Targeted protein degradation (TPD) provides a paradigm-shifting strategy by redirecting endogenous degradation machinery—primarily the ubiquitin-proteasome system and lysosomal-autophagy pathways—to selectively remove disease-relevant proteins [6]. Unlike occupancy-driven inhibitors that require sustained high-affinity engagement, TPD relies on event-driven mechanisms where brief binding suffices to trigger irreversible degradation [7]. This mechanism enables potent efficacy at low doses and allows for degradation of non-enzymatic scaffolds and scaffolding functions inaccessible to classical inhibitors.
Over the past two decades, TPD has evolved into a diverse and modular platform encompassing proteolysis-targeting chimeras (PROTACs), molecular glues (MGs), lysosome-targeting chimeras (LYTACs), autophagy-targeting chimeras (AUTACs), autophagosome-tethering compounds (ATTECs), and other emerging modalities (Fig. 1).

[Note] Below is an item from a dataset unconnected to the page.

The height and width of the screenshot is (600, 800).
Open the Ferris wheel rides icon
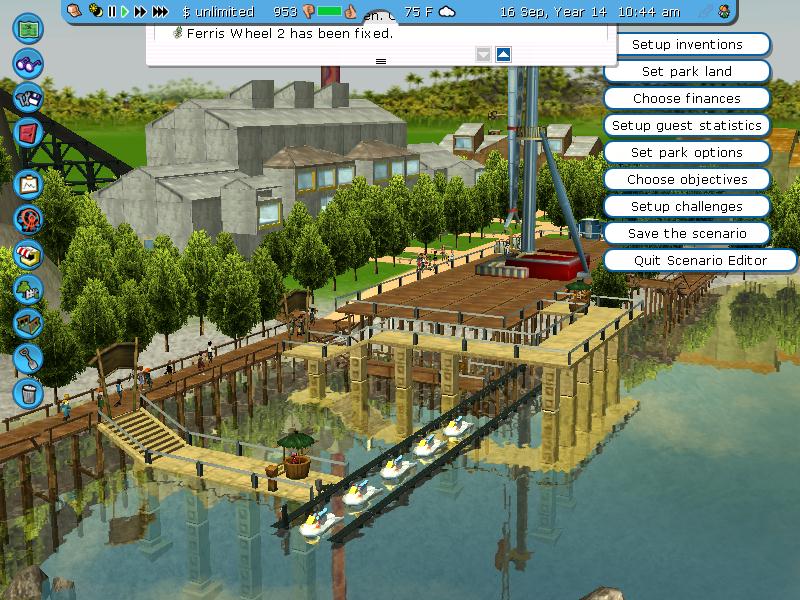[x=28, y=219]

These strategies vastly expand the druggable proteome and are increasingly being translated into clinical applications.
In this review, we systematically trace the developmental trajectory and research advances of TPD technologies. First, we begin with the ubiquitin-proteasome system and the lysosomal-autophagic pathway, elucidating their molecular mechanisms and biological foundations as core degradation pathways, thereby establishing a framework for understanding TPD’s mode of action. Subsequently, we focus on summarizing the design principles, advantages, and latest clinical advances of major technical platforms. These include increasingly mature bifunctional molecules like PROTACs, MGs that induce protein interactions via single small molecules, antibody-conjugated degradation strategies, and various emerging autophagy-related approaches (e.g., AUTACs, ATTECs). Building on this foundation, we further explored how innovative approaches—such as linker arm engineering, expansion of E3 ligase resources, controllable responsive module design, and nanocarriers—drive optimization and breakthroughs in TPD selectivity, pharmacokinetics, and therapeutic breadth. Finally, integrating the latest clinical and frontier research, we conduct an in-depth analysis of TPD’s application prospects in major disease areas including cancer, neurodegenerative diseases, cardiovascular diseases, and infectious diseases. We also summarize and project key challenges in drug delivery, off-target effect control, and safety evaluation. Through this multidimensional review, we aim to reveal the strategic value of TPD technology in precision medicine and new drug development, providing insights and inspiration for its future direction.